Editorial By Becky Roberts

 

Australian Hi-Fi Magazine March / April 2023

 

  By the time this issue lands in your letterbox, and hopefully by the time it lands in your lap, Record Store Day will be just days away. The annual celebration of the independent record store and everyone involved in it — the staff, the customers, the artists — takes place globally on Saturday 22nd April and, keeping with tradition, will see hundreds of special release vinyl (over 400, in fact) become available to purchase in stores on that day (and in some cases, online in the following days).

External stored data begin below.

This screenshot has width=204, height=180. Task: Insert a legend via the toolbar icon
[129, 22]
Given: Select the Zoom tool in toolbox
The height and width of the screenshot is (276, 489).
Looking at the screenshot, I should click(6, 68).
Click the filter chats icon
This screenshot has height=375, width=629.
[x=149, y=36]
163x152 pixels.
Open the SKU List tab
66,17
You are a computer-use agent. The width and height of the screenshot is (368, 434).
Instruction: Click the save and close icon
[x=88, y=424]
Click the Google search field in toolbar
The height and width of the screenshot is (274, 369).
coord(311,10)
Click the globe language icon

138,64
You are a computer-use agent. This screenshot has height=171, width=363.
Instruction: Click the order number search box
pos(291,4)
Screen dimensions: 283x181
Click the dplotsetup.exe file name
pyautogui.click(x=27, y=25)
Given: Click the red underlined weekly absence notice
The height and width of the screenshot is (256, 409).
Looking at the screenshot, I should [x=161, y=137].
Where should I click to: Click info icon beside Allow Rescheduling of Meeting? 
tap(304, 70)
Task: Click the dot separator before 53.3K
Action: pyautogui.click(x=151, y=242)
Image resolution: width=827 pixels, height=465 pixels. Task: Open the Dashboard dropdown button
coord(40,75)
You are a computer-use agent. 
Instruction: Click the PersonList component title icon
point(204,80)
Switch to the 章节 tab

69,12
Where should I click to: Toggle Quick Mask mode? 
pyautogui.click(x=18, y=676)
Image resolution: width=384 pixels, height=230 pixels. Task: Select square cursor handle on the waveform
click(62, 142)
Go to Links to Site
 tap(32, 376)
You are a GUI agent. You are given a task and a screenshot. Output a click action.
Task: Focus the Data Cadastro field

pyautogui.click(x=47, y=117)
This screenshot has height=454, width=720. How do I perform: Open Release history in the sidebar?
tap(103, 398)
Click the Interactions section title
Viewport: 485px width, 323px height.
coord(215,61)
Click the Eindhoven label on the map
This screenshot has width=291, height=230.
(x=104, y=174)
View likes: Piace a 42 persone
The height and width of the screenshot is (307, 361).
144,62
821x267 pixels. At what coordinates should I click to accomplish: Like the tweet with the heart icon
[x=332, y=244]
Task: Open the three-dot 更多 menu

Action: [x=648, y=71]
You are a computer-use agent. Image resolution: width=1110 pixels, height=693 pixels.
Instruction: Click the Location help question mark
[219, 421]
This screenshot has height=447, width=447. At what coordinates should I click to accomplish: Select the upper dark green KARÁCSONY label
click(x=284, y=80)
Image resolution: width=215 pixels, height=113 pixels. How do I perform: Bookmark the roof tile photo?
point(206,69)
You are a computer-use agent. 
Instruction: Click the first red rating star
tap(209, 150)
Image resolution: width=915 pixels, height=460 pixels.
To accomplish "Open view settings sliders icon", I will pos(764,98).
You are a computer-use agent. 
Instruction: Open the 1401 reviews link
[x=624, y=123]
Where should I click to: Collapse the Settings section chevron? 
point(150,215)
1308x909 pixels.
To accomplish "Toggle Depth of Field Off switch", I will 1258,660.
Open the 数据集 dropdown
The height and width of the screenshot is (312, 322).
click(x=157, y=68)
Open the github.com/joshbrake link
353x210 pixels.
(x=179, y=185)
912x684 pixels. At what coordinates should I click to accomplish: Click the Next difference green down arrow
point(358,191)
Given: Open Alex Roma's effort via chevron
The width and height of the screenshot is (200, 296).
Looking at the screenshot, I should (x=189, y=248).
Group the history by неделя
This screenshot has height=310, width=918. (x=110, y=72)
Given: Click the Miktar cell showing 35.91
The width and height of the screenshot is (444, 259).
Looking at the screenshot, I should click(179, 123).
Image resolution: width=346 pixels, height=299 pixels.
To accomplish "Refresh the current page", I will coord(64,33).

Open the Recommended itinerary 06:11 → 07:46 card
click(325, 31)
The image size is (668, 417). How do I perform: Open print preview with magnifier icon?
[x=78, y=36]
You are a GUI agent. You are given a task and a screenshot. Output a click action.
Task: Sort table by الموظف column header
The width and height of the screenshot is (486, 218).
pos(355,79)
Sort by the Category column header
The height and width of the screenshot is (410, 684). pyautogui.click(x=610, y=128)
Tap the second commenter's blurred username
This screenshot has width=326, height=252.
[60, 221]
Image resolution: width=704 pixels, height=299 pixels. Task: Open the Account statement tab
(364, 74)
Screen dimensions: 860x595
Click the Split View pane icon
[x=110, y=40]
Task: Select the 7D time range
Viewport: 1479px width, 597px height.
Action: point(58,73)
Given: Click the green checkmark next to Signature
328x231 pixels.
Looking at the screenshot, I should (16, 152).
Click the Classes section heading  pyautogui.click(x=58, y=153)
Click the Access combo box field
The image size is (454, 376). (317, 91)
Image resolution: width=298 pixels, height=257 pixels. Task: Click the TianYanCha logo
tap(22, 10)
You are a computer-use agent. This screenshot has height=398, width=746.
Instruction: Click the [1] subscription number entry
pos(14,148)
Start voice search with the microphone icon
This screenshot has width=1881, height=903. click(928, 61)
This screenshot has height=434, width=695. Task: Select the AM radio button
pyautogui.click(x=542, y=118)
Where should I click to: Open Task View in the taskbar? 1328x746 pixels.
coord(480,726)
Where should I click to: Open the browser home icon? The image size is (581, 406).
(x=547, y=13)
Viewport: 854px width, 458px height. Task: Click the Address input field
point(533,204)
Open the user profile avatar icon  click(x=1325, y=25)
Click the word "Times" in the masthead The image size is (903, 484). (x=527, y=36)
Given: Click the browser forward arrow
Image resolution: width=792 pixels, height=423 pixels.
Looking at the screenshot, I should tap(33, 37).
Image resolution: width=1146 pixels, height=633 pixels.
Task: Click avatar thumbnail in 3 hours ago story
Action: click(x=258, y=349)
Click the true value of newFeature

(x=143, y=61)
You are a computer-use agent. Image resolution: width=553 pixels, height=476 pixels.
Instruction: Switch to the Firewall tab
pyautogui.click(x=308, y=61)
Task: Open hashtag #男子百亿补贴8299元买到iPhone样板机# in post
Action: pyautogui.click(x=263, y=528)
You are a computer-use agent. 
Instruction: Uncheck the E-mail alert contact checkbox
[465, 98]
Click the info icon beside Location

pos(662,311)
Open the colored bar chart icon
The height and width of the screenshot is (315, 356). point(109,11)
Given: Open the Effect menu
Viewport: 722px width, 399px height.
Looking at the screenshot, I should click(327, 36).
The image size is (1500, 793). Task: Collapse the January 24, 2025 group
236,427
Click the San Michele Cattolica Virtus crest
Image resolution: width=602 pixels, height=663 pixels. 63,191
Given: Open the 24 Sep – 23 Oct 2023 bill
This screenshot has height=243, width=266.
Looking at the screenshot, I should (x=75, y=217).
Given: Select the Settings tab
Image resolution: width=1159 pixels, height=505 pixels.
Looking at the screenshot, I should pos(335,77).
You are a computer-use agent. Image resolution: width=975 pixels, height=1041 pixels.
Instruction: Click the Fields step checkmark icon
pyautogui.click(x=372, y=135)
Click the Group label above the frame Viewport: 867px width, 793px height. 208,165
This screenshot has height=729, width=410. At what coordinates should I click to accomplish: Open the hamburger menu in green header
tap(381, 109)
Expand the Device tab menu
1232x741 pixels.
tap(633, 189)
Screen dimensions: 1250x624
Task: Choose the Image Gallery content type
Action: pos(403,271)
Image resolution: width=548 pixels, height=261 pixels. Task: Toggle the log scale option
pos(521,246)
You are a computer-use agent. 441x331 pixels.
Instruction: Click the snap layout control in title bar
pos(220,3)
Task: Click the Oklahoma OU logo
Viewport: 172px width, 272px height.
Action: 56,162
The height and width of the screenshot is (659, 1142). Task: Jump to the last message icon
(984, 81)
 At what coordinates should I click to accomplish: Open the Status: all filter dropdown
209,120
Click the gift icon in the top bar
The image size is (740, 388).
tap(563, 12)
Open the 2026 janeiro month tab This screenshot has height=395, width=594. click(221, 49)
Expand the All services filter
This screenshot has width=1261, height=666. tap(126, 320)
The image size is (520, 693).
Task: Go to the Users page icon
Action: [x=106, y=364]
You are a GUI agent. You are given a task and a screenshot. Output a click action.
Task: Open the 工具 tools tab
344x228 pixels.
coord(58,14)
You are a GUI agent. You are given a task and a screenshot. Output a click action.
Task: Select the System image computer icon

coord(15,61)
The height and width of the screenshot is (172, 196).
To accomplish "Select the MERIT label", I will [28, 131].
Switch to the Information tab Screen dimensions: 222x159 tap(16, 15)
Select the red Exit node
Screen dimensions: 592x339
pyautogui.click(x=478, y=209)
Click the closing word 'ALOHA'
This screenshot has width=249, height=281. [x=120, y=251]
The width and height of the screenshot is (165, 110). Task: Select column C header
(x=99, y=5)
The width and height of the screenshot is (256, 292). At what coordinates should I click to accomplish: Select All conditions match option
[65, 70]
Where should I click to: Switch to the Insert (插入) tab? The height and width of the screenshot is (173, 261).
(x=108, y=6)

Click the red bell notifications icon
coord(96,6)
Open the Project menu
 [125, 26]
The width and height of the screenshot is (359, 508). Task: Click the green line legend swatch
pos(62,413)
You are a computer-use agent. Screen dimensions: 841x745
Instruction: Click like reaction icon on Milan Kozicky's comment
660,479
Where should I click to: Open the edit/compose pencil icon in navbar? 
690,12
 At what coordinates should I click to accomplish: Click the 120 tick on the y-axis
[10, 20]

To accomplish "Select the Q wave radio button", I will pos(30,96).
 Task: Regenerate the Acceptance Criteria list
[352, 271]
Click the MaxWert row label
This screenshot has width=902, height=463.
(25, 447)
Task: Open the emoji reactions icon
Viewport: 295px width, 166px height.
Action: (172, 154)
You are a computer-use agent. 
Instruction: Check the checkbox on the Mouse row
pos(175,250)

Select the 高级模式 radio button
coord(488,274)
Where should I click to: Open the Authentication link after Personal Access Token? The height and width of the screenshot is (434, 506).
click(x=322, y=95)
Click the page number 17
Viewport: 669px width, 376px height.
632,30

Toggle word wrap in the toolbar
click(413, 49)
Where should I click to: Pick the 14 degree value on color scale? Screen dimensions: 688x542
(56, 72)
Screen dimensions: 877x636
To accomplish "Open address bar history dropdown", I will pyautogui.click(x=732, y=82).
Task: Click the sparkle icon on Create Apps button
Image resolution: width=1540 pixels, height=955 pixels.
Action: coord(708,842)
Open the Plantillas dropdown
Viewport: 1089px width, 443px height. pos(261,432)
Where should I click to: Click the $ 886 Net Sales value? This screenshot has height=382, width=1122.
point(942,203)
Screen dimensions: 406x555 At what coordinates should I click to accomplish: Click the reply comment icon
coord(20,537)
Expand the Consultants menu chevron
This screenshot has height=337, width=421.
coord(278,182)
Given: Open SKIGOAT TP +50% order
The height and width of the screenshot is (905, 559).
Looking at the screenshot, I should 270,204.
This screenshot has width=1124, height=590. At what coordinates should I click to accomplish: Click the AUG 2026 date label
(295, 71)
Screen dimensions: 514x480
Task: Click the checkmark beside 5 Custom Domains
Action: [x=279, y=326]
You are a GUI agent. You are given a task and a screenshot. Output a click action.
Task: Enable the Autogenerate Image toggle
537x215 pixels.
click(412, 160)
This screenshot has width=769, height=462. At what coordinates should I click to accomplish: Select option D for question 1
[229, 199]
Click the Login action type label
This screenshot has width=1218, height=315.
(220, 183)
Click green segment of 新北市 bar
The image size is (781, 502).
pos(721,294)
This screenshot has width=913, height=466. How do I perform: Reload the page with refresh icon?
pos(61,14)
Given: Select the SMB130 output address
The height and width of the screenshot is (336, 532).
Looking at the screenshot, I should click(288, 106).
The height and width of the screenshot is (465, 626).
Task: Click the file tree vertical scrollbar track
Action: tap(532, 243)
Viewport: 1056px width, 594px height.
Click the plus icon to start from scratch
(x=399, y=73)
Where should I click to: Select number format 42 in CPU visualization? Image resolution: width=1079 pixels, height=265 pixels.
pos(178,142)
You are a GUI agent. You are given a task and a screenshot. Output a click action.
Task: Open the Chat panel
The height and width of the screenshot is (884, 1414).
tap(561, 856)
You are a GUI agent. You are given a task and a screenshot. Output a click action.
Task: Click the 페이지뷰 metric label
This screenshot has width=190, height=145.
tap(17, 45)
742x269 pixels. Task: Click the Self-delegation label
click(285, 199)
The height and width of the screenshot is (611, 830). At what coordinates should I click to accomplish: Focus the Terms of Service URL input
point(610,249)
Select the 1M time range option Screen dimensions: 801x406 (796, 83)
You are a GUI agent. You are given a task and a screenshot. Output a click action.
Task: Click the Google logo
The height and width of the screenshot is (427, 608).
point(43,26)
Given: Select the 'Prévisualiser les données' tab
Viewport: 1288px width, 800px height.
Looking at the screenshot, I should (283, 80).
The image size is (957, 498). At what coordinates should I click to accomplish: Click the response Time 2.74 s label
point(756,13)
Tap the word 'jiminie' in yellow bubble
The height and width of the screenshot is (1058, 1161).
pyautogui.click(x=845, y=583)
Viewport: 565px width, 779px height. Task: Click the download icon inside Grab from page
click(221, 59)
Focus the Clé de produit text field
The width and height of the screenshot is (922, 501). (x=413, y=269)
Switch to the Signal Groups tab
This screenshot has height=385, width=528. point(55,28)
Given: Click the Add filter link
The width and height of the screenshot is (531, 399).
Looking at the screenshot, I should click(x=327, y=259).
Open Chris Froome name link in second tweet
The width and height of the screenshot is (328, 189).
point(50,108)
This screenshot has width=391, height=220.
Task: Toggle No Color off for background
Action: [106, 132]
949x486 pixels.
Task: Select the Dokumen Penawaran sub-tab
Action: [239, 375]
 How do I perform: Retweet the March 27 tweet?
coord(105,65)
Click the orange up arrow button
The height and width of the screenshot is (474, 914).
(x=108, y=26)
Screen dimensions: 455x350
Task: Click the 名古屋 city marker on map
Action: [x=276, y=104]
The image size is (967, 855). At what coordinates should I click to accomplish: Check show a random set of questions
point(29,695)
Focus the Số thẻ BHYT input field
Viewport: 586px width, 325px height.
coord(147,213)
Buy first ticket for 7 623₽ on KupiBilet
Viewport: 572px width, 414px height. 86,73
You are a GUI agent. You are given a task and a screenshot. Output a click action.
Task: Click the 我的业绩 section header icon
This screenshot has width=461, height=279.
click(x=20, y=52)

If this comes as news, or indeed an unexpected reminder), to you, and you consider yourself a passionate spinner of the good wax stuff, I'd recommend putting aside half an hour to visit www.recordstoreday.com.au before that fourth Saturday in April to peruse the list and see what is going on in your area (you can easily find out which stores local to you are participating in RSD by putting your postcode into the site's 'Find an RSD Store Near You' tool).

I myself will be hitting up Melbourne's Greville Street Records to hopefully catch some live music and, depending on the state of my bank balance at that time, make that inevitably tough annual decision between a handful of albums.

I've got my eye on, to name just a few, Beach House's 'Become' EP, which comprises five songs from the studio sessions of the band's 2022 album 'Once Twice Melody', arguably the best and most beautiful yet from Baltimore's dream-pop duo; Brian Eno's 'FOREVER VOICELESS', a purely instrumental version of his remarkably transcendent, achingly beautiful, pensive — and for that matter, critically acclaimed — album from last year; and Midlake's 'Live at the Roundhouse', the recording of undoubtedly the London gig that I most yearned to be at last year (and trust me when I say there were many). There are, of course, some Aussie gems in the list — a 12-inch sampler of disco/electro/jazz from genre-spanning Close Counters, and a translucent orange pressing of Ocean Alley's seminal 2018 alt-rock record — though I think I'll pass on the Zoetrope picture disc of Bluey Dance Mode!

 

Australian Hi-Fi Magazine March / April 2023

 

There are, coincidentally actually, a few vinyl goodies in this issue too. There's news of JBL's first-ever turntable (page 10); the regular Hi-Fi Primer (page 75) offers tips and tricks on how to get the best sound from your inherently temperamental record player, whether you're new to decks or as comfortable with them as the bed you sleep in; and a fresh interview with turntable virtuosos Rega in light of its 50th anniversary (page 71)... though admittedly it focuses more on the amps it has 'digitised' than any of its renowned record players!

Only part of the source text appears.